> **What the exercise asks**
All lines below must be repeated exactly, with the pictures omitted.

***

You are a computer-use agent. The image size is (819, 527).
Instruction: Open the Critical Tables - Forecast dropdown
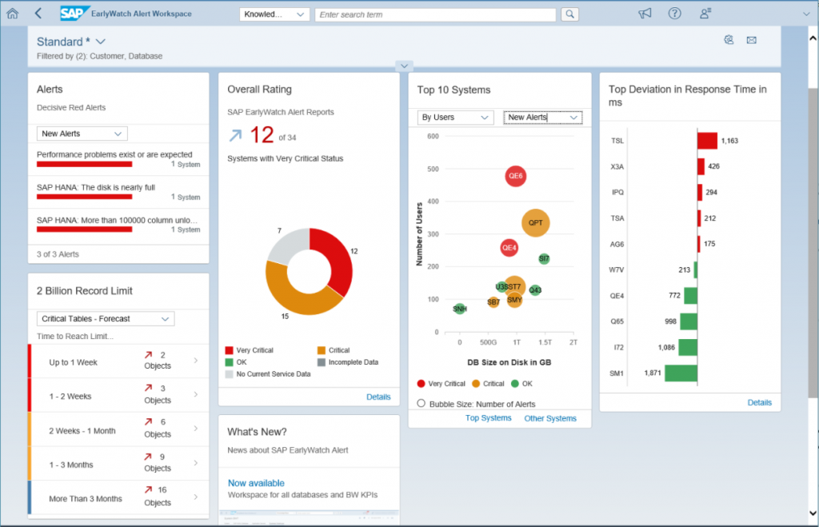click(x=105, y=318)
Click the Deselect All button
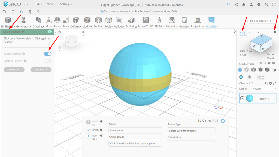Image resolution: width=279 pixels, height=157 pixels. [x=41, y=70]
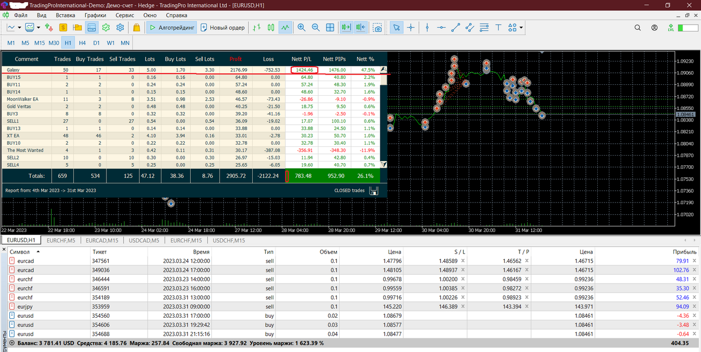Select the crosshair tool
701x352 pixels.
411,27
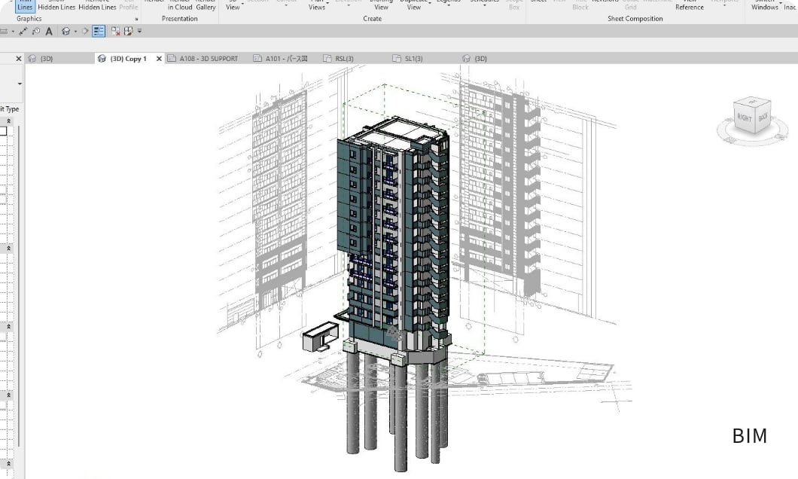Collapse the first properties group chevron
798x479 pixels.
pos(9,121)
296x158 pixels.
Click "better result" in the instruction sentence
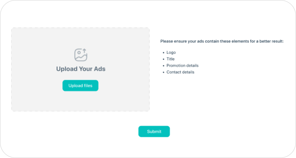[x=271, y=41]
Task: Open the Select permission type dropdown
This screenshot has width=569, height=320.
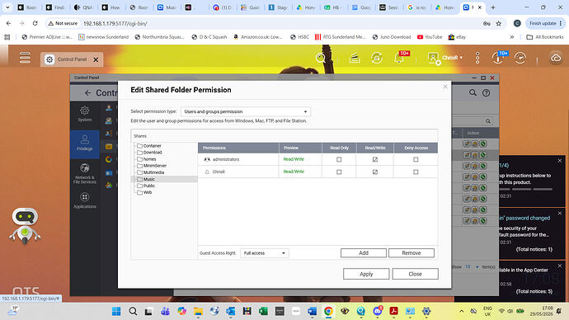Action: pyautogui.click(x=245, y=111)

***

> **Your response**
You are a computer-use agent. The image size is (819, 527).
Instruction: Open the Critical Tables - Forecast dropdown
click(x=105, y=318)
Click the Deselect All button
Image resolution: width=279 pixels, height=157 pixels. [x=41, y=70]
Select the crosshair tool
701x352 pixels.
411,27
Collapse the first properties group chevron
798x479 pixels.
pos(9,121)
296x158 pixels.
Click "better result" in the instruction sentence
[x=271, y=41]
Task: Open the Select permission type dropdown
This screenshot has width=569, height=320.
Action: pyautogui.click(x=245, y=111)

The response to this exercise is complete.